» **Problems to solve**:
**a)** Answer these questions about the earnings call excerpt:
(i) When does the company say it will give more of an update on fixed costs in pressure pumping?
(ii) Which firm is Vebs Vaishnav with?
(iii) About how much horsepower does the questioner say the company will be left with?
**b)** Print word for word the part of the earnings call excerpt from "Okay. That's fair." up to and including "get into 2020?".

» **Selected text**:

— START —

Okay. That's fair. And then maybe on the fixed cost side in pressure pumping, I think, you mentioned some work on facility closures and stuff like that. I don't think you mentioned exiting any basins per se. But can you give a sense of how much of a tailwind you might be able to get from fixed cost and lowering fixed cost as you get into 2020?
We'll give you more of an update on the next earnings calls for that. I mean, there's just so many moving pieces for us in the fourth quarter. And again, we're playing this for the long term, not the short term. We have a lot of good people and we don't want to make too many quick decisions on things that -- if we have some opportunities in the first quarter. So we'll give you more of an update on that when we do the call in February, but I appreciate the question.
Your next question comes from Vebs Vaishnav with Scotia Howard Weil.
I guess, just following up last question, Chris question. Are you implying that the first quarter rig count could be higher than fourth quarter? Or is it just that wherever we exit from fourth quarter we would see improvement in 1Q?
There is the potential that first quarter could be higher than fourth quarter, I don't think we fully know that yet. We are in discussions to put up, as we talked about, some rigs at the end of the fourth quarter and going into the first quarter.
So I think what we just don't know is the full extent that operators are going to make decisions to put up those rigs. As I mentioned earlier, with operators going into their budget season, I think they're trying to reconcile their full year, this year, their fourth quarter in terms of their budget. And I think we still have some operators that may make some decisions, it could be favorable for rig count in the first quarter, but we just don't know yet.
Got it. Got it. Just some clarification question. So if I'm not wrong, you will be left with about 1.3 million of horsepower, which, if I'm not mistaken, is around 23, 24 fleets versus the 13 that are working today. If I just do some back of the envelope math, it's implies that net of fluid ends, your EBITDA went about, like, from $5 million in 3Q to call it breakeven in 4Q. Could you help us just think about just the decline, is that more because of just white space? Or is that something to do with pricing?
So there is a mixture of things that are happening. So first off in terms of the number of spreads, spread size for us in terms of horsepower per spread has been increasing, as we've done more of the deep Delaware work and getting some a little bit steadier work in that area. So that's raised the amount of horsepower per spread, and that can fluctuate depending on what's happening between Texas and Northeast and Mid-Continent. Then as well with the blockiness that we have in the fourth quarter and the white space that we have in the calendar, that's certainly pulling down margins while we're still came personnel. So the fourth quarter just has various moving parts in there that make it more challenging with the seasonality and the budget constraint that some operators have. And then us trying to manage the spreads and manage the personnel.
Got it. So I guess, like -- the way I was going with that, let's -- if I understand the white space and then December basically shuts down, but if I think about first quarter I'm not trying to ask you for, like, a number. But just directionally, it should be, I don't know somewhere between third quarter and fourth quarter if I think about first quarter, just directionally. Is that fair way of thinking on a profitability per fleet basis?

— END —

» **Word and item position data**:
— START —

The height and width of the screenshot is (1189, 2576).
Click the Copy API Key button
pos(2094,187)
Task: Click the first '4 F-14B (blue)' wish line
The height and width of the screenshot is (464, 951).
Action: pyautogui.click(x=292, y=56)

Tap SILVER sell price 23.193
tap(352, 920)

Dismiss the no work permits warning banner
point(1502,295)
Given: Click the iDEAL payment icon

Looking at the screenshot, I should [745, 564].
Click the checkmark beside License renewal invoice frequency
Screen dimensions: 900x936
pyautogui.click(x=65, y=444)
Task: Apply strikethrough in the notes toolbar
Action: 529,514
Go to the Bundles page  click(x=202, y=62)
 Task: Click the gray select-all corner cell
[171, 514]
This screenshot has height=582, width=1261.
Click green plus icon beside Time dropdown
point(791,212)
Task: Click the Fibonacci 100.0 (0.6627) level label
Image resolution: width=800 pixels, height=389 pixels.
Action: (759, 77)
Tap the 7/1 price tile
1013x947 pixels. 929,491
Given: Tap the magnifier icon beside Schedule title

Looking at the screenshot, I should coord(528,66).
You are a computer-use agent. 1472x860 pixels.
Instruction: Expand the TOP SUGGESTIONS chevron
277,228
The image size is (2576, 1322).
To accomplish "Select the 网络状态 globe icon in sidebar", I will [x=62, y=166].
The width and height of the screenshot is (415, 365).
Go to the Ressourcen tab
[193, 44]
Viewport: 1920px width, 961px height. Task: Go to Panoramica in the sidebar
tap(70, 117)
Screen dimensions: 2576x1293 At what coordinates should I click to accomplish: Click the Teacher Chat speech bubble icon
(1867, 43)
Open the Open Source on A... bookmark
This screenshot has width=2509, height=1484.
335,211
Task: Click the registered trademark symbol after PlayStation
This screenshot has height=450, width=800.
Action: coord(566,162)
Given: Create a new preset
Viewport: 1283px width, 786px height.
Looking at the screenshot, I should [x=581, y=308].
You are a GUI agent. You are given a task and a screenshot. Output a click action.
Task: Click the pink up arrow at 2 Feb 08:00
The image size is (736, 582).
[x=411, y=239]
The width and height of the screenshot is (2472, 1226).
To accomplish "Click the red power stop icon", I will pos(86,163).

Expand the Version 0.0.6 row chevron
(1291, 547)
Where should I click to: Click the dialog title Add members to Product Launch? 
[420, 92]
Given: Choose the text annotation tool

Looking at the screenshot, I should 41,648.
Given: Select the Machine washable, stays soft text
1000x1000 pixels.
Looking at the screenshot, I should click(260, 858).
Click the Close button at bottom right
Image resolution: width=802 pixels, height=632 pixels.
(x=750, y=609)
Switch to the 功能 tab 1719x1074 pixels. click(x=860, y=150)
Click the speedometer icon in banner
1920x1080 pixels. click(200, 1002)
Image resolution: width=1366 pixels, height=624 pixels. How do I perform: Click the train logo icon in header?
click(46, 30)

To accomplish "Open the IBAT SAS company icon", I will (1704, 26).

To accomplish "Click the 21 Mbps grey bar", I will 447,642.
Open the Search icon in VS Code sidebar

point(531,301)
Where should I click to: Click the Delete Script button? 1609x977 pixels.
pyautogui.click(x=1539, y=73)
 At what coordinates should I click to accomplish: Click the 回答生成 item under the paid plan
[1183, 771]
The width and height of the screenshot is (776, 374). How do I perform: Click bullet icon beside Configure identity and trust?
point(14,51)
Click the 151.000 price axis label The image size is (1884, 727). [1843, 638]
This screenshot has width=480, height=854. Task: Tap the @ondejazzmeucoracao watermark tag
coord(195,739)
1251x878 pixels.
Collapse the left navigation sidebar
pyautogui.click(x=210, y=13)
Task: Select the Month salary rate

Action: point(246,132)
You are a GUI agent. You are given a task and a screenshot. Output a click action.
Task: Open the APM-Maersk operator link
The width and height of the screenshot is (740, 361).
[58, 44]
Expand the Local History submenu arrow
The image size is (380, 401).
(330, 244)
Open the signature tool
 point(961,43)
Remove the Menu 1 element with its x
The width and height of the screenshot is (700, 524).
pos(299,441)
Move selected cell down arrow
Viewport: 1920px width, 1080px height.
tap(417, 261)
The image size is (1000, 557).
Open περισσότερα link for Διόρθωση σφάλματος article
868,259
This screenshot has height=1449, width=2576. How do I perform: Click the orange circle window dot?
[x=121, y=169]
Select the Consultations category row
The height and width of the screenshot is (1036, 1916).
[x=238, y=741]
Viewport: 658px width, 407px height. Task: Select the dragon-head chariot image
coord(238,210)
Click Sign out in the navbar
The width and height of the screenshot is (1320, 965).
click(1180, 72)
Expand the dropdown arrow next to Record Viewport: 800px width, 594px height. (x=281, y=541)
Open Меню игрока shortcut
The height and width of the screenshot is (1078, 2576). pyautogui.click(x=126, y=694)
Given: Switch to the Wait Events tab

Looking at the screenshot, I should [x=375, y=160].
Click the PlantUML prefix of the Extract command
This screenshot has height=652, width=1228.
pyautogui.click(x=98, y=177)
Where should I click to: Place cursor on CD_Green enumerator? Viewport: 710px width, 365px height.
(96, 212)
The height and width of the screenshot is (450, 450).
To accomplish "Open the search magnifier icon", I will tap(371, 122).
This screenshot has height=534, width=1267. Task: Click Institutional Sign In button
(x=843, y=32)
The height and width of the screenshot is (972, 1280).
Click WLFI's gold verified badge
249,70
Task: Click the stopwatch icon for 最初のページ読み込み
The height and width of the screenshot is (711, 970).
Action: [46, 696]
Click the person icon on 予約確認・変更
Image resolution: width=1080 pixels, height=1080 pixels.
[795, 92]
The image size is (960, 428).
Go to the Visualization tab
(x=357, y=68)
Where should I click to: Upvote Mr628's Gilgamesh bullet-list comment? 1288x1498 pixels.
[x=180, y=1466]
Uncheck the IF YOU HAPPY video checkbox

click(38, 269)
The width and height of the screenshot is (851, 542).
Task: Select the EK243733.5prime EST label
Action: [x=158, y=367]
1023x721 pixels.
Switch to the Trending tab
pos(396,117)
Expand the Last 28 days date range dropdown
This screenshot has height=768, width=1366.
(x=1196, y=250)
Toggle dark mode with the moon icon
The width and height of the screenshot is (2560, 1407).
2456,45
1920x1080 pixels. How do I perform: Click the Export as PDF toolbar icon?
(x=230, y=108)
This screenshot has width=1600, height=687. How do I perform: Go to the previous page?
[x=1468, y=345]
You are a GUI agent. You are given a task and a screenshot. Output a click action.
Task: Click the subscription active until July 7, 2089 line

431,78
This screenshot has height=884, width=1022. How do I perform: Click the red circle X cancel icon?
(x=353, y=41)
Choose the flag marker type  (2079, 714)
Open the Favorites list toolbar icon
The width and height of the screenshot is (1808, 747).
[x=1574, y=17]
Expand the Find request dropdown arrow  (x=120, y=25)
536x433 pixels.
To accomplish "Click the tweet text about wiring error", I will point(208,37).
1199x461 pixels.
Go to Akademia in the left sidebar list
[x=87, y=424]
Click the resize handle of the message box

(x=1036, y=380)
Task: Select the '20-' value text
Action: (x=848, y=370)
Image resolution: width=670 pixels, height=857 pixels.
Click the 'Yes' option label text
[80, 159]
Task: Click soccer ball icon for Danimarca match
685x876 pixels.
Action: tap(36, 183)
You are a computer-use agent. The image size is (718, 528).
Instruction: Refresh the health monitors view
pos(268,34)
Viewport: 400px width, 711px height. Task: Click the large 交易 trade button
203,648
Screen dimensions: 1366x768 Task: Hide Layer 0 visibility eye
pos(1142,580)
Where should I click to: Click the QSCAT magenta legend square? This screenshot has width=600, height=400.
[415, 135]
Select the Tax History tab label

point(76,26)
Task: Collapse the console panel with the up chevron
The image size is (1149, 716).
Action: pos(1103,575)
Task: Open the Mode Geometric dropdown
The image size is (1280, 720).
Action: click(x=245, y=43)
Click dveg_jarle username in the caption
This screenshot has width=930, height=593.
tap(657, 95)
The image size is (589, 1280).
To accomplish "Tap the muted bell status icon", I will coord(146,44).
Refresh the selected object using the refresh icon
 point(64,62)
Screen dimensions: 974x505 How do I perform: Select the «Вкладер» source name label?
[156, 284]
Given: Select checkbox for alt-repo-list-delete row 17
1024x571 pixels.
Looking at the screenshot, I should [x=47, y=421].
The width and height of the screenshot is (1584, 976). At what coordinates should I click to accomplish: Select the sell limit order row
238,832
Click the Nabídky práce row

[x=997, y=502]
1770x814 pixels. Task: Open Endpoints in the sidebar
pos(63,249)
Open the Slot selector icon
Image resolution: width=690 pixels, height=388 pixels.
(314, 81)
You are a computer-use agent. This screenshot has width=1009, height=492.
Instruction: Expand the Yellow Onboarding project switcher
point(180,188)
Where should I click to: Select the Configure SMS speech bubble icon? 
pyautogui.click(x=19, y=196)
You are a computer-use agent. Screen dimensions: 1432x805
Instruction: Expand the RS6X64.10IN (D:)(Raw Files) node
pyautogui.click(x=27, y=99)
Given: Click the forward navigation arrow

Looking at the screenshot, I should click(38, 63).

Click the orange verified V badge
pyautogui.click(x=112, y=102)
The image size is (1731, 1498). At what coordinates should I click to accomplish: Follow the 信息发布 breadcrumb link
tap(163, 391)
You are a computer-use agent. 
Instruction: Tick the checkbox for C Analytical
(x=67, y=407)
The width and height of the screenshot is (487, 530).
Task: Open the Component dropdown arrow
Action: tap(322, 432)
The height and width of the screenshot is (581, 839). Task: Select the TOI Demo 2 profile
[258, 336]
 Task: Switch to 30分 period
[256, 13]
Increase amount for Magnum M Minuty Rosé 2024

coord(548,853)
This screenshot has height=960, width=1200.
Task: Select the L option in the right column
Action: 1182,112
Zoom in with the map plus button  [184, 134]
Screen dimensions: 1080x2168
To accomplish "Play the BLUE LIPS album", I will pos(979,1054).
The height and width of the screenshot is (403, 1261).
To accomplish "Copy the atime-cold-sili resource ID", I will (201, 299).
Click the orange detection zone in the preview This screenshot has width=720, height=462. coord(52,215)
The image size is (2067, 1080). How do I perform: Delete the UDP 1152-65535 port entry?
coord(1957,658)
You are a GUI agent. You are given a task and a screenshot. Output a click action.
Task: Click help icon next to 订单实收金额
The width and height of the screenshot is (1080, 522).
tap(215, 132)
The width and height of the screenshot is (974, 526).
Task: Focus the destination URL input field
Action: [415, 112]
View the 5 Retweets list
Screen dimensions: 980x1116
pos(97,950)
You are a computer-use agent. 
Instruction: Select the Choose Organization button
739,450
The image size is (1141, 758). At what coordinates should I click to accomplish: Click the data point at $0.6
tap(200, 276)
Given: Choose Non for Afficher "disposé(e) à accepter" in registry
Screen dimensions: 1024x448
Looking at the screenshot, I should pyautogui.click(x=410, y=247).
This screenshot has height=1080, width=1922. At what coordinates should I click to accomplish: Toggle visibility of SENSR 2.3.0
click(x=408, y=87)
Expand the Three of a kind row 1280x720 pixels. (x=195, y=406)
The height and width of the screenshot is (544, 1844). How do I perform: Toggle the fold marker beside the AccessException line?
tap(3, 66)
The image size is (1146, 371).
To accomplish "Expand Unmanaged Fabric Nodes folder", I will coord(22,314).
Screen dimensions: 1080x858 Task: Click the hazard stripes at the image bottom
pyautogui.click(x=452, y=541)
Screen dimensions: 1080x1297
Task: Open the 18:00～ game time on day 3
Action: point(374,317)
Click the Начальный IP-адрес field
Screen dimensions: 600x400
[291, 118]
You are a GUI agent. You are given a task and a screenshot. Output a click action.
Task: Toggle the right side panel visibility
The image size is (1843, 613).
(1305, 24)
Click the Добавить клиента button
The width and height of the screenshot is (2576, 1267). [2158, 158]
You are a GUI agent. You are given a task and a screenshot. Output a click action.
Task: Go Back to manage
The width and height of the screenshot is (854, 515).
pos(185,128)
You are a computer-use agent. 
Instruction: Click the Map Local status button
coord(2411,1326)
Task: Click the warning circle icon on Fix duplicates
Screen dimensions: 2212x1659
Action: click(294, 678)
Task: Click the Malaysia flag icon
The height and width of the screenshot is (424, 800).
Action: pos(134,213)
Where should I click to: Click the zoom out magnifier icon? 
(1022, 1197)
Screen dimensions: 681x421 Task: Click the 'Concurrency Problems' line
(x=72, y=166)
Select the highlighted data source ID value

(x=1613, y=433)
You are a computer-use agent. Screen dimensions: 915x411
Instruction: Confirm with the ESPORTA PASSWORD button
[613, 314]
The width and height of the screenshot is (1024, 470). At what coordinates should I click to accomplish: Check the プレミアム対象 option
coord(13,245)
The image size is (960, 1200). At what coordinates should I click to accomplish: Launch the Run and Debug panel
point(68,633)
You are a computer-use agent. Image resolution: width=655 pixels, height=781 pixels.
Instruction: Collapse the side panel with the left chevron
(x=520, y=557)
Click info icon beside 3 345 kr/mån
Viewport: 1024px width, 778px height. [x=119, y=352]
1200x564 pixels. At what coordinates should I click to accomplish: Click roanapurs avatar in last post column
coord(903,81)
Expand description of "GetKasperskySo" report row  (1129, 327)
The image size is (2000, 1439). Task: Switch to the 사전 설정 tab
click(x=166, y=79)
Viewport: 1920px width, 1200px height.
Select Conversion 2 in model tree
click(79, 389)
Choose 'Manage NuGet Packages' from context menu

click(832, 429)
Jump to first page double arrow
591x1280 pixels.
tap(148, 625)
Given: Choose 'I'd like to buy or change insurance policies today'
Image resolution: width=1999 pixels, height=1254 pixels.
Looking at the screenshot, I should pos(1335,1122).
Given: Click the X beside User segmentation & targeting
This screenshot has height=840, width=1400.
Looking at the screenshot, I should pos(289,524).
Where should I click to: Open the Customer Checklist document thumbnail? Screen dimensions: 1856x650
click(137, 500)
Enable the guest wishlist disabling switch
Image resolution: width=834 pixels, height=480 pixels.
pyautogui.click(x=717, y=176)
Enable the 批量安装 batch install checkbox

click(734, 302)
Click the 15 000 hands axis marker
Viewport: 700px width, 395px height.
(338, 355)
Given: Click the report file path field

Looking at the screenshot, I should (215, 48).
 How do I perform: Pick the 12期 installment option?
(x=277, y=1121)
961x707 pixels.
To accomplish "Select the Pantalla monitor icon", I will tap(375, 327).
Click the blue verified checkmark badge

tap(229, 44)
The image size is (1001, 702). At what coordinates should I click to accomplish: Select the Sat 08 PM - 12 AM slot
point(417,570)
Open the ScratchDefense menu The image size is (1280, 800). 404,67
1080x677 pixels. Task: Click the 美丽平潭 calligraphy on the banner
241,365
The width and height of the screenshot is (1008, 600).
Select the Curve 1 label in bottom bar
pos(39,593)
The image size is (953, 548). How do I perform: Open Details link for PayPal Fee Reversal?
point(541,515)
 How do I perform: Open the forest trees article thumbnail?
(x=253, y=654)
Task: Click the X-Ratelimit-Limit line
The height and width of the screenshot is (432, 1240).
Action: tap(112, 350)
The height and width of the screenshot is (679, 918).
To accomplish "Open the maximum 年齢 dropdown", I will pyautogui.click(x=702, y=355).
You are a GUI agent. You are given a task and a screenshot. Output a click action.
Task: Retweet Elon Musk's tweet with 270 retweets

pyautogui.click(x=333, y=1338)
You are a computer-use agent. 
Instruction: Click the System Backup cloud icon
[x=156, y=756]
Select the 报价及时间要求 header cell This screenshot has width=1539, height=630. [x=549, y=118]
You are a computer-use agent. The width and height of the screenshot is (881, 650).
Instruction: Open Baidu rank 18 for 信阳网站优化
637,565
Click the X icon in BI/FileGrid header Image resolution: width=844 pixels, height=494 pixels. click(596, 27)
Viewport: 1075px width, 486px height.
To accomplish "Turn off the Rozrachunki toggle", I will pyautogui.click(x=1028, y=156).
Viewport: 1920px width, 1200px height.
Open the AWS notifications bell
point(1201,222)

— END —

» **Task results**:
**a)**
(i) On the call in February.
(ii) Scotia Howard Weil.
(iii) About 1.3 million horsepower.

**b)**
Okay. That's fair. And then maybe on the fixed cost side in pressure pumping, I think, you mentioned some work on facility closures and stuff like that. I don't think you mentioned exiting any basins per se. But can you give a sense of how much of a tailwind you might be able to get from fixed cost and lowering fixed cost as you get into 2020?